The last instruments that the psalmist mentions are the cymbals. And he refers to both the loud cymbals and the clashing cymbals.

Now, it’s possible that this could be a reference to two different types of cymbals, or it could be a reference to two different uses of the same instrument. Some Bible scholars have even conjectured that “loud cymbals” is a reference to the use of cymbals to announce the beginning of the song, and that crashing cymbals is a reference to their use right at the end of the song, to signal the congregation to respond by shouting something like, “hallelujah,” which would have functioned like verbal applause. Now that might be reading a little bit too much into this passage. However, Bible scholars do seem to agree that one of the primary uses of the cymbal was to signal transitions, like the beginning and end of a song. And they also seem to agree that like the shofar, the cymbals would have been played by the priests.

So are there any conclusions that we can draw from this long list of instruments?

Well, first, I think that we can conclude that God desires joyful praise. Verses 3-5 sound like a celebration; not a funeral dirge. So our worship ought to be marked by joy.

Second, God desires wholehearted praise. As you read through these verses, you get the idea that the worshippers are grabbing whatever instruments that they can get their hands on in order to add to the significance of the worship that is taking place. And you also get the idea that they’re not holding back at all as they sing, play instruments, and even dance before the Lord.

One of the most obvious implications of these verses is that God desires instrumental praise.
Throughout the history of the church, some have shied away from instruments in worship or in some cases, even from singing at all. In fact, one well-known reformer said in his commentary that these instructions about playing instruments applied only to Israel, and not to the church. But I would strongly disagree with that statement.

The reason that the NT doesn’t say a lot about music is that the OT says so much about it, and many of those OT principles carry-over. That doesn’t mean that there aren’t any differences between OT and NT music in worship, but I do believe that there are many similarities.

Finally, I think we see from these verses that worship is meant to be participatory. Worship is not a spectator sport, and we’ll see that even more clearly in the last verse.


Verse 6 says, “let everything that has breath praise the LORD.”

Now the question arises, “Does that include animals that breathe, or just people?” And I think it’s pretty clear that this is not a reference to animals, but just to people. And the reason is that almost without fail, when this Hebrew word for breath is used, it is a reference to people.

Also, in many of the passages in which this word is used, there is an allusion to Gen. 2:7, which says that God breathed into man’s nostrils the breath of life.

There’s a line in one of the hymns we sang today that I just love. It refers to “all that borrows life from Thee.” Did you know that your ability to breathe, which is a symbol of your life, was given to you by God? If it wasn’t for Him, you wouldn’t be here! You wouldn’t be functioning as one of His image-bearers. If it wasn’t for Him, you wouldn’t be you! And so you ought to praise Him with your breath!

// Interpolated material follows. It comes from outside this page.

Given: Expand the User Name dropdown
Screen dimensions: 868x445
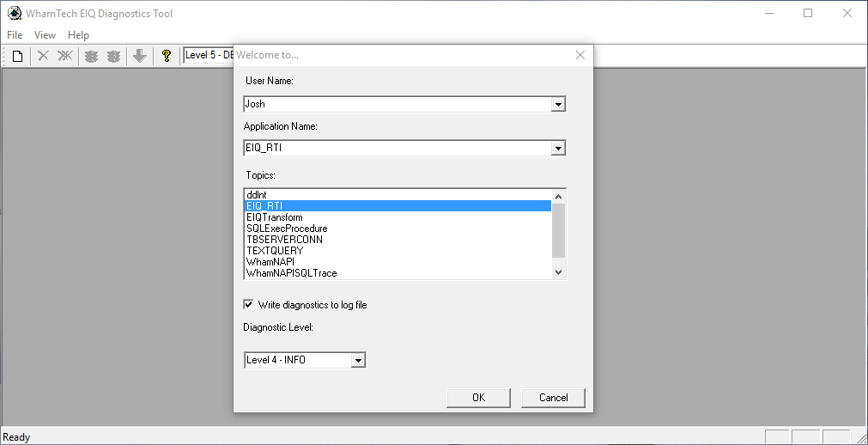Looking at the screenshot, I should click(558, 104).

Now what type of praise does that imply? (vocal praise, and specifically singing) So lest you think that the idea of singing is absent from this psalm, it shows up here in v. 6.

Congregational singing is and always has been the most-important aspect of musical worship. Even in the elaborate temple worship we read about in the OT, the instruments were only to supplement vocal praise.

So what this verse is saying is that the breath I borrow from God, I owe to Him in praise. I must sing to Him because I owe Him my very existence.


So as we conclude today, let me ask you, “How did God conclude the book of Psalms?” Not with a theological summary. Not with an extended, complex poem. But with a very simple, yet passionate plea for passionate worship. Whole-hearted worship. Enthusiastic worship. Worship worthy of its object.

So let me finish by asking you a very simple question: Do you give God the kind of praise that He deserves? Let’s pray.